Los medios de comunicación de Autorquía
Uno de los rasgos más característicos de Autorquía, asunto que lleva siendo esgrimido con insistencia por sus detractores desde hace décadas, es la ausencia de medios de comunicación tal y como son conocidos en el resto del mundo. No siempre fue así; hubo un tiempo en que la isla contaba con una radio, dos gacetas, una revista bimensual, e incluso un canal de televisión. Pero, tras repetidos intentos, estos medios fueron clausurados durante el gobierno de Horatia P. Naranjales, la omnímoda.
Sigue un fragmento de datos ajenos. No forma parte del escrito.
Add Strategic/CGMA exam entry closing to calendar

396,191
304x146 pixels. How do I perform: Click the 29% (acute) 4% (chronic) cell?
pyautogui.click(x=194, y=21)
Lo que algunos en el extranjero vieron como un «atroz golpe a la libertad de expresión», fue en realidad una medida democrática largo tiempo deliberada. Para llegar a este punto, es necesario conocer que, en un país como Autorquía, con una población oscilante según la estación, pero que nunca supera las cincuenta mil almas, los medios de comunicación carecen de la urgencia de lugares más habitados. Apenas hay noticias relevantes y, de haberlas, casi siempre caen en el saco de la rumorología.
Todo el mundo sabe que el mayor interés de los autorqueses es la literatura. Estos descubrieron muy pronto que no necesitaban abrir un periódico o encender la radio para estar informados; con acudir a uno de los múltiples cafés de la capital un par de veces por semana, bastaba. El cariño de los isleños por la vida social de los cafés, sumado al desapego por unos medios cargados de eventos deportivos irrelevantes, reality shows desfasados, noticias vulgares de la vida privada de gente más vulgar todavía y, sobre todo, publicidad editorial empeñada en meter por los ojos libros que, por regla general, no interesaban a nadie más que a sus propios autores, hicieron que poco a poco la población terminara rechazando la prensa convencional.
Pero hubo una cosa más que solo en esta crónica se contará. En los últimos años surgió un fenómeno, especialmente entre los más jóvenes. Habiendo superado la etapa de minar las barandillas de los puentes con candados mucho antes de que se pusiera de moda, los muchachos y muchachas de Autorquía empezaron a dejarse notas, por regla general, amorosas, escritas en post-its. Esas notas, como es lógico, no demasiado extensas, se dejaban pegadas en los muros hasta que la lluvia, o el viento, o algún vecino obsesionado con el orden, se las llevase.
La costumbre muy pronto caló en el resto de la sociedad, que, una vez más, siguió el ejemplo de sus jóvenes. Con el tiempo, las notas dejaron de centrarse en el corazón y se fueron diversificando: «voy a ser papá», «he encontrado editorial», «fiesta de cumpleaños en casa; traed vuestra propia bebida», «regalo sofá de tres plazas», etc. También empezaron a aparecer fotografías, dibujos y otras creaciones de tamaño post-it. El lugar elegido para pegar todo esto fue la fachada sin ventanas de la esquina de las calles Caracol y Libro o, como ya todos en la isla lo conocen, «el muro del caralibro».